Nationally, the numbers of Americans without health insurance decreased during the most recent reporting period, according to the U.S. Census Bureau. But the good news doesn’t extend to Kansas, where the percentage of Kansans without health coverage rose from 11.3 percent in 2005-06 to 12.5 percent in 2006-07. Only nine other states saw increases over the latest two-year period. “This is a marathon, not a sprint,” Rep. Brenda Landwehr, R-Wichita, recently said of the Legislature’s efforts toward health reform. But it also should be a growing priority for lawmakers.
As the results of a state audit on the impact of the state’s $1.3 billion investment in economic development since 2003 were presented to a legislative panel Tuesday, state Rep. Tom Sawyer, D-Wichita, asked a question worthy of debate: “What if we just lowered business taxes by $1.3 billion? Would that have more of an impact?” Of course, if Kansas hesitated to offer generous cash and tax incentives to business, other states wouldn’t hesitate to steal those companies and jobs away.

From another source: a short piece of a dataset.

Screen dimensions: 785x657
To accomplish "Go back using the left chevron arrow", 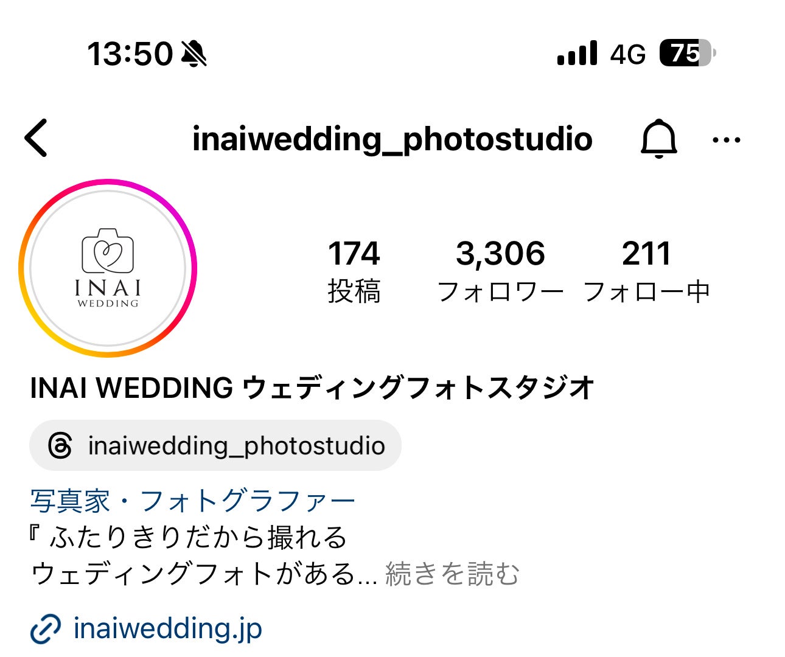I will point(36,138).
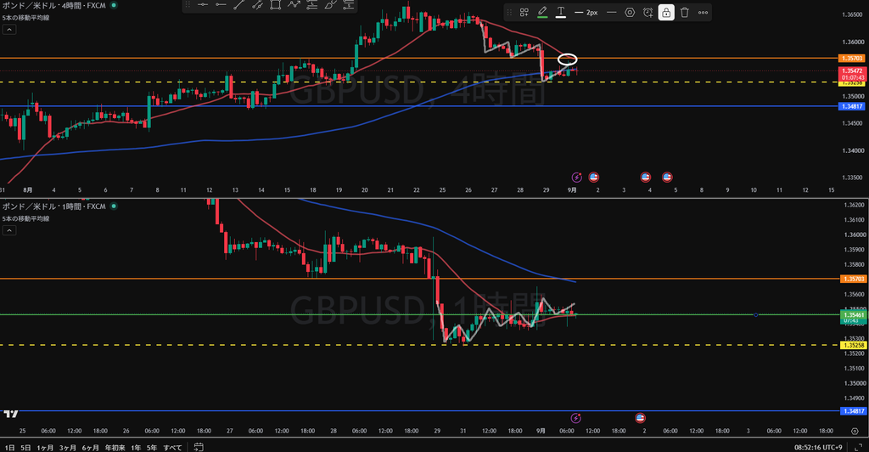Delete drawing with trash icon
Screen dimensions: 869x452
coord(685,12)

As Mary Prewitt, the state director of the Humane Society of the United States, argued in a commentary on the Opinion pages last week, it’s a problem that cockfighting is a misdemeanor in Kansas and a felony in neighboring states. As evidence that Kansas is now the “jurisdiction of choice” for cockfighters, Prewitt cited the recent cockfighting bust in northeast Sedgwick County, which led to 12 arrests. The current ban was viewed as the best the Legislature could get in 2002, when one lawmaker referred to cockfight ringleaders as “some misguided guys who want to kill a chicken on Sunday afternoon”; lawmakers need to take another look at the law. Sedgwick County Commissioner Kelly Parks also was right to urge residents to report such activity: “If you see a pickup full of roosters going kind of slow down your township road, they’re not going to Colonel Sanders.”
Kudos to former Wichitan Bill Koch for sparing the Kansas Sports Hall of Fame from eviction by the city with a generous $100,000 donation, which will allow the hall to cover the rent on its Old Town building. Let’s hope the funds also buy the attraction the time to develop a firm funding plan for the future, which should involve coaxing the rest of the state into realizing its role and responsibility to the hall.